Ukraine’s Foreign Ministry put out a statement on Jan. 10 condemning the violence in Kazakhstan over the past week, surprising many with the communiqué’s cautiousness and lateness.
The statement came three days after that made by U.S. Secretary of State Anthony Blinken, and two days after that made by EU High Representative for Foreign Affairs Josep Borrell.
Kazakhstan’s anti-government protests grew out of a demonstration about LPG (liquefied petroleum gas) prices on Jan. 2. On Jan. 5, the protests hit international headlines following large outbreaks of violence, particularly in Kazakhstan’s largest city, Almaty.
Ukraine’s statement used tentative wording, condemning the acts of violence without making any accusations towards the Kazakh government or President Kassym-Jomart Tokayev, who ordered his army to “shoot to kill (protestors) without warning” in a Jan. 7 televised address.
Non-state actors have also committed acts of violence throughout the protest period, including setting government buildings on fire.

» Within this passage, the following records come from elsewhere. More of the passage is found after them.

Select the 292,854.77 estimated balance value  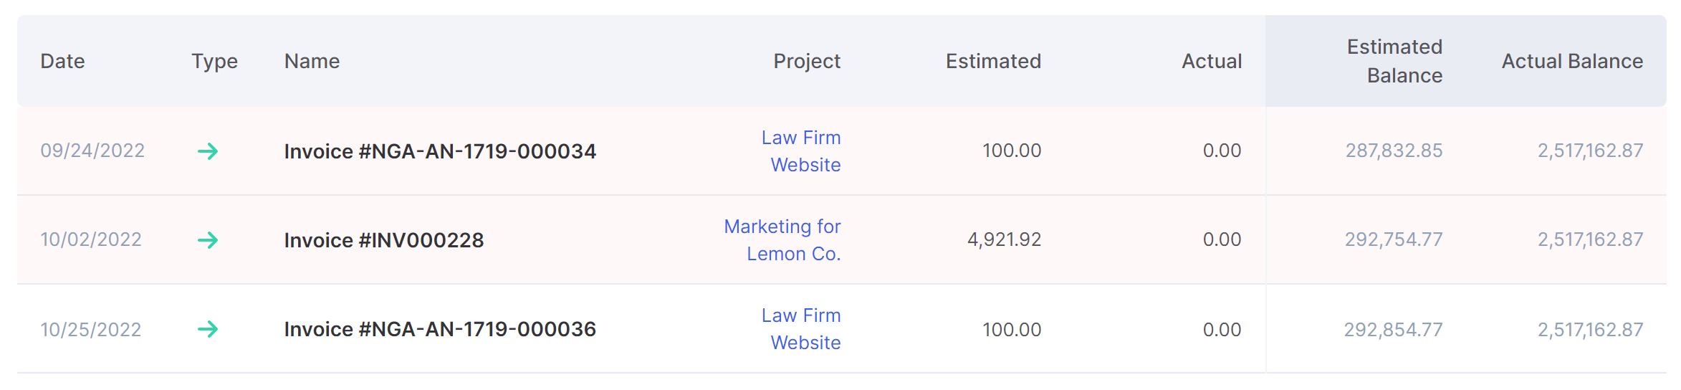(x=1393, y=330)
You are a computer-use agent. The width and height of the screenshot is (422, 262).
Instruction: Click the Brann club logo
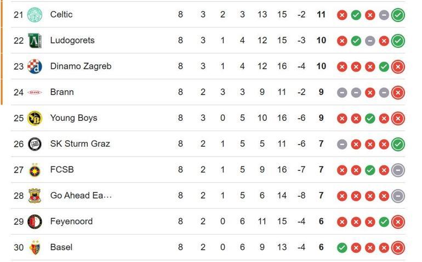coord(35,92)
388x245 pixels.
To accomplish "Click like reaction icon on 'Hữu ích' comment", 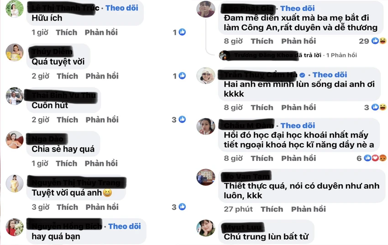I will point(182,32).

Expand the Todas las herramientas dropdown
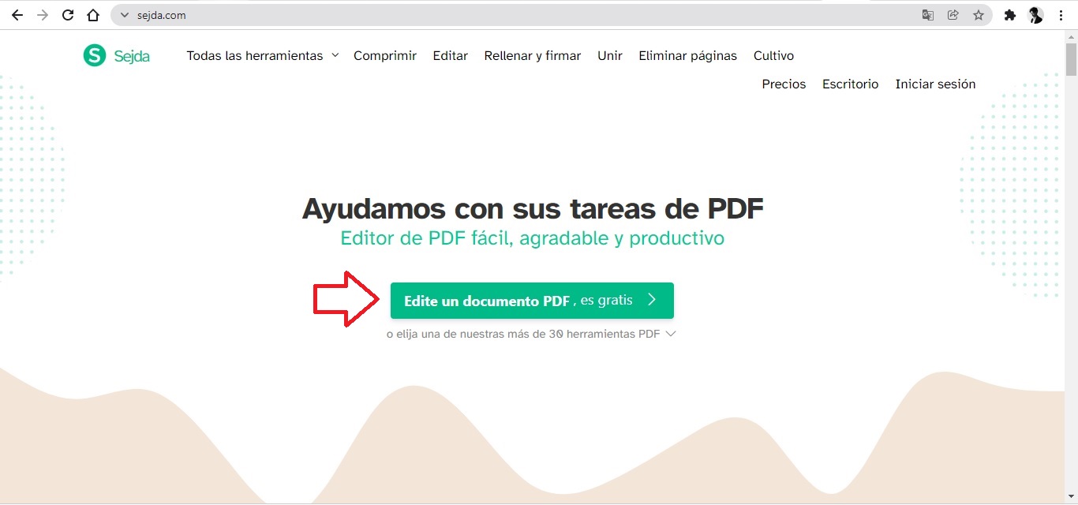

Whether these acts are committed by genuine protestors or provocateurs has not yet been established.
The communiqué by Ukraine’s Foreign Ministry did, however, note the presence of the Russian-led CSTO (Collective Security Treaty Organization) military force in Kazakhstan, after Tokayev requested their intervention on Jan. 5.

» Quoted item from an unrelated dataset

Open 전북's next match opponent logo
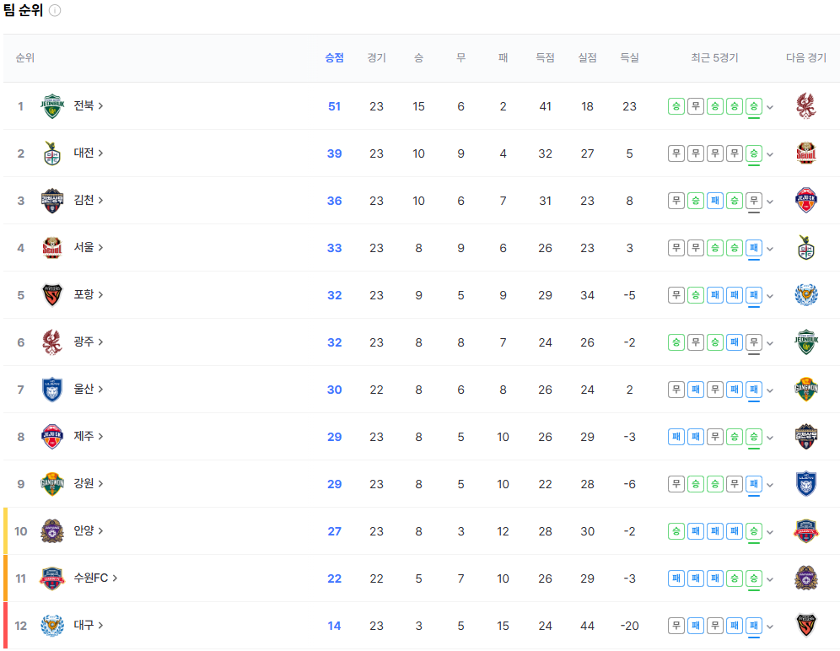This screenshot has width=840, height=651. (x=806, y=106)
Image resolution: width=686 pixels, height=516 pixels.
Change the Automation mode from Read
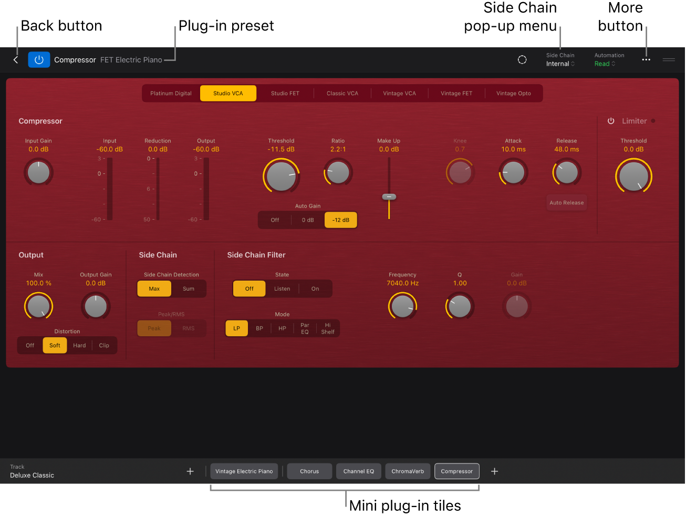[605, 63]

“Foreign troops should respect the independence, sovereignty and national legislation of Kazakhstan and international law, and their stay should not extend beyond the declared limited period of time,” the Ukrainian statement reads.

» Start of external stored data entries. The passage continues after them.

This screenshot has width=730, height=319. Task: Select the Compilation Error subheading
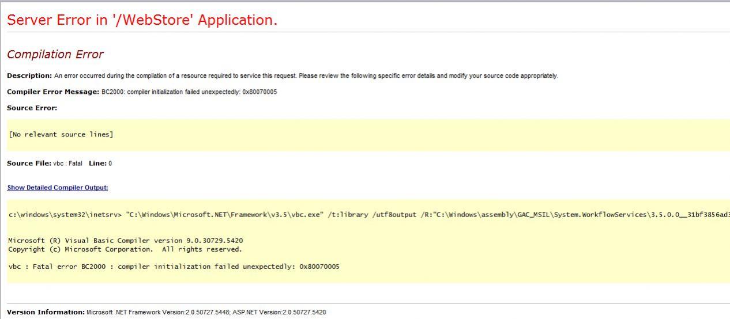(55, 55)
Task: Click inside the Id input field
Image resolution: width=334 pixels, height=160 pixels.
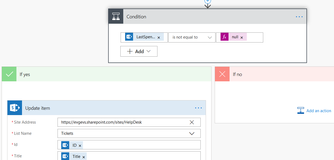Action: click(x=140, y=145)
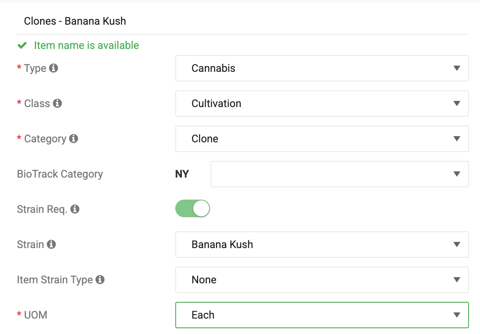Expand the UOM dropdown set to Each
This screenshot has height=334, width=480.
click(x=322, y=315)
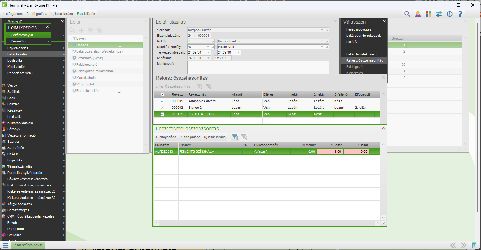
Task: Choose Fejléc módosítás from the Válasszon menu
Action: tap(358, 29)
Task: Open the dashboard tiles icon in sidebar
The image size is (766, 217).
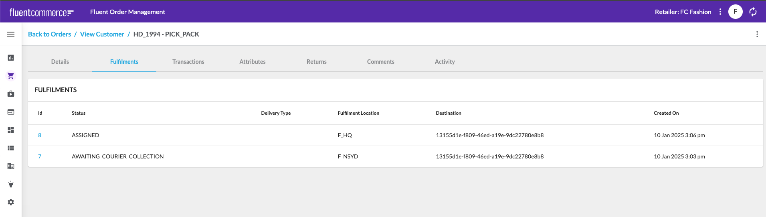Action: coord(11,130)
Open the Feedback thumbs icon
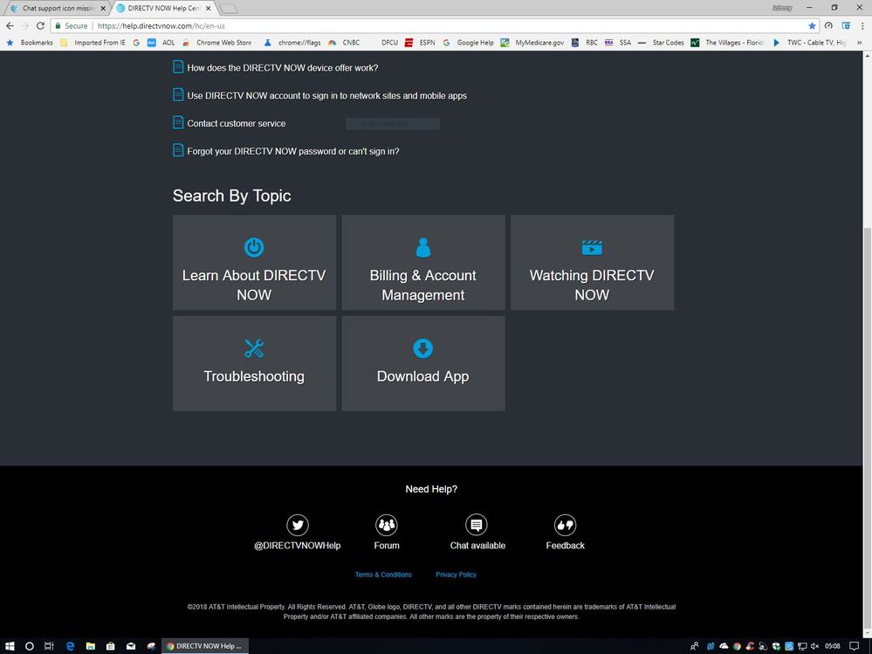This screenshot has width=872, height=654. coord(565,525)
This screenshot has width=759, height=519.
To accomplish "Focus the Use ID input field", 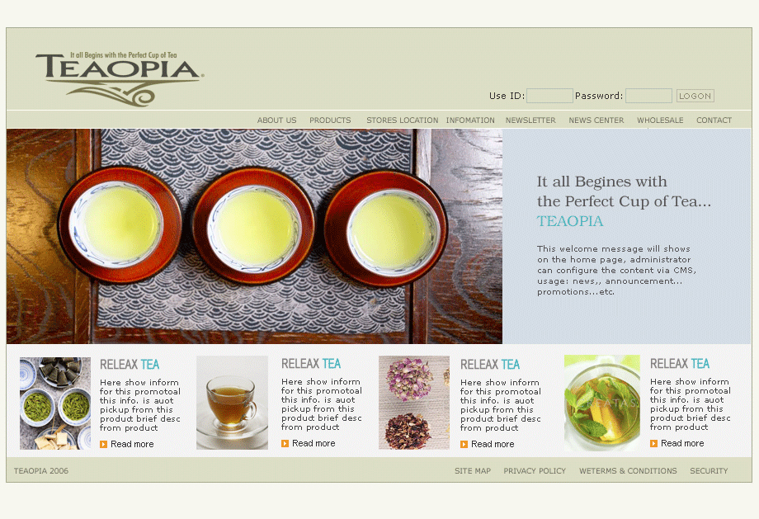I will coord(550,96).
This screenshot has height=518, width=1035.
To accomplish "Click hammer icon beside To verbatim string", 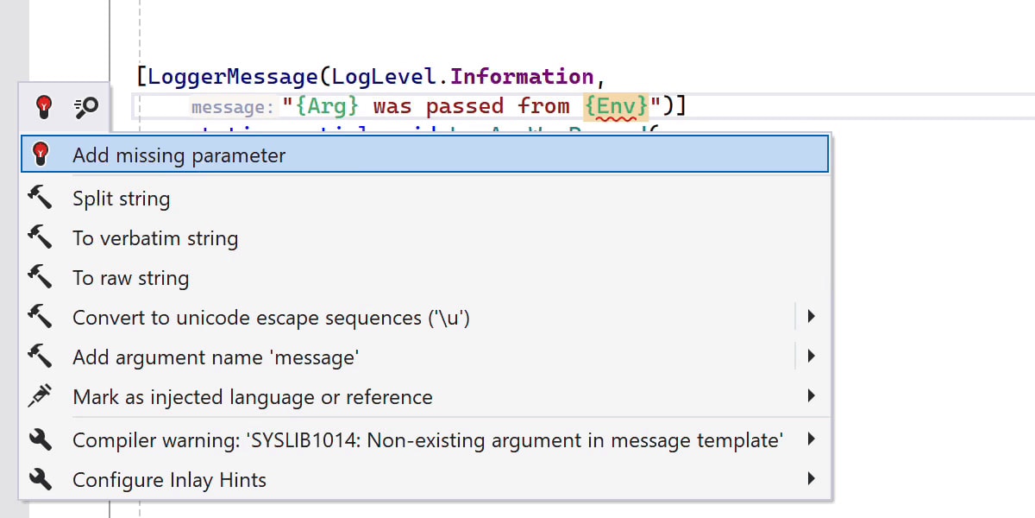I will (x=41, y=237).
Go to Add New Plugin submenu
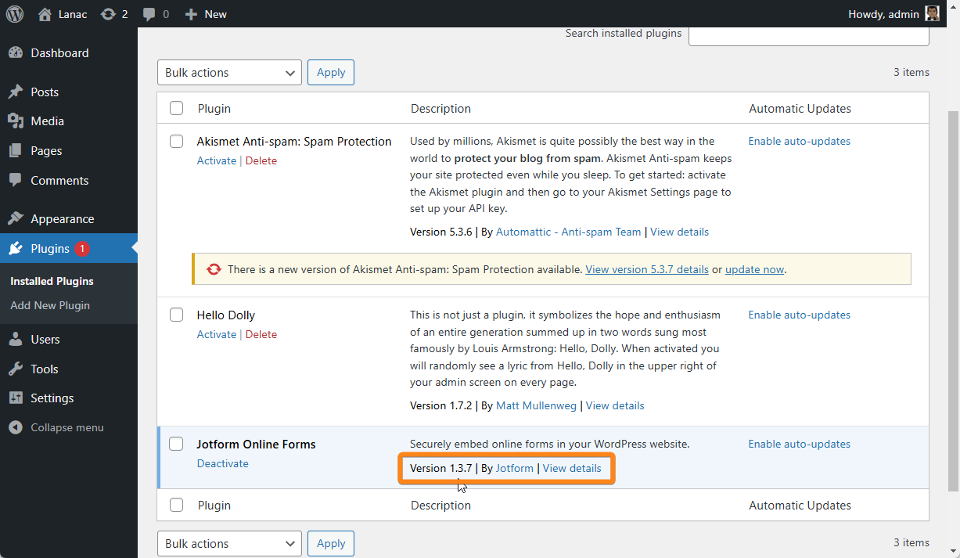The image size is (960, 558). (x=50, y=305)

Yurii Poita, head of the Asia-Pacific section at the Kyiv-based New Geopolitics Research Network think-tank, told the Kyiv Independent that only those in the ministry know the true reasons for the delay, but one could speculate that officials needed time to work out what was happening, and which position Ukraine should take.
“Time was likely needed to work out what happened, and which particular threats Ukraine should highlight (in its statement),” he said, pointing out that Ukraine drew attention to the entry of Russian troops into the country.
Ukraine’s Crimean Peninsula and parts of the coal-rich Donbas region have been occupied by tens of thousands of Russian troops since 2014. Russia's war against Ukraine has killed more than 13,000 people since then.
Poita also highlighted some potential pragmatic reasons why Ukraine’s statement may have been watered down.
“Kazakhstan does not recognize Russia’s illegal annexation of Crimea, it tries to maintain constructive economic relations with Ukraine in a variety of fields, including agriculture, recycling, transit, energy, aircraft manufacturing, and others,” he said.
“The U.S., for example, does not depend as much on good relations with Kazakhstan as Ukraine does.”
Poita also expressed concern that Tokayev’s new dependence on Russia will hurt Ukraine’s interests.
“Firstly, Kazakhstan could change its position on Crimea,” he said. “Secondly, in my opinion, Russia will spread its narratives more actively in Kazakh media, including those of an anti-Ukrainian nature.”